The review of football governance – a test case for ‘Johnsonism’?

Simon Darby

Director - Head of Public Affairs

England is gripped with Euro 2020 fever (and rightly so). The PM hasn’t missed an opportunity to be found next to a St. George’s flag whilst Sir Keir has pulled on the Three Lions and made sure to be snapped in the pub.

However, beyond the Euros (and simmering away in the background) is the ongoing review of football governance. Accelerated due to the aborted European Super League (ESL) proposals a couple of months ago, the review places domestic football in the policy and political realm in a way that has rarely been the case in recent times.

With the negativity and anger that the ESL announcement immediately generated, the government has a platform to look at perennially thorny issues surrounding ownership, finances and club security. In appointing Tracey Crouch MP to lead the initial review, it has signalled its intent that this is an issue it is taking seriously. How  policymakers then decide to take this forward could be the clearest indication of what ‘Johnsonism’ is – and what his administration’s appetite for reform really is.

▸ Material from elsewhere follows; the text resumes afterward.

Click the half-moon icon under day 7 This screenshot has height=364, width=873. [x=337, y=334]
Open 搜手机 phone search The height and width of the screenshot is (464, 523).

In many respects, football reform fits neatly with the narrative that has been coming out of Number 10. It sits easily with attempts to develop a ‘levelling-up’ agenda; to support left-behind communities; and to focus on a ‘red-wall’ conservativism. More widely, it taps in to perceptions around ‘out-of-touch’ elites that have dominated political discourse in recent years.

From a wider public policy perspective, government stakeholders should not lose sight of the fact that – at its core – the proposed ESL was enormously and fundamentally anti-competitive. It would have secured the future and viability of a few large businesses to the detriment of a wider, nationwide, sector. This should be a gift for a Conservative government – demonstrating how effective reform, better regulation and a more sustainably-managed market can work to the benefit of supporters and communities across the country.

Nor should the focus be too ‘backward-looking’ or an attempt to nostalgically capture the past. In the Premier League, we have one of the truly high-quality and exciting leagues in the world. Peoples’ interest, support and engagement with the game is not always the same as it has been across previous generations. Reform needs to take account of this.

In the scope of the review that the government has asked Crouch to look into, it is certainly asking the right questions. Getting the balance right in terms of proposals and reforms will, of course, be the more difficult part. For those who follow the game avidly, the review is clearly of the utmost importance. But for those also interested in how this administration wants to effect change across individual industries, it will also be worth keeping a close eye on.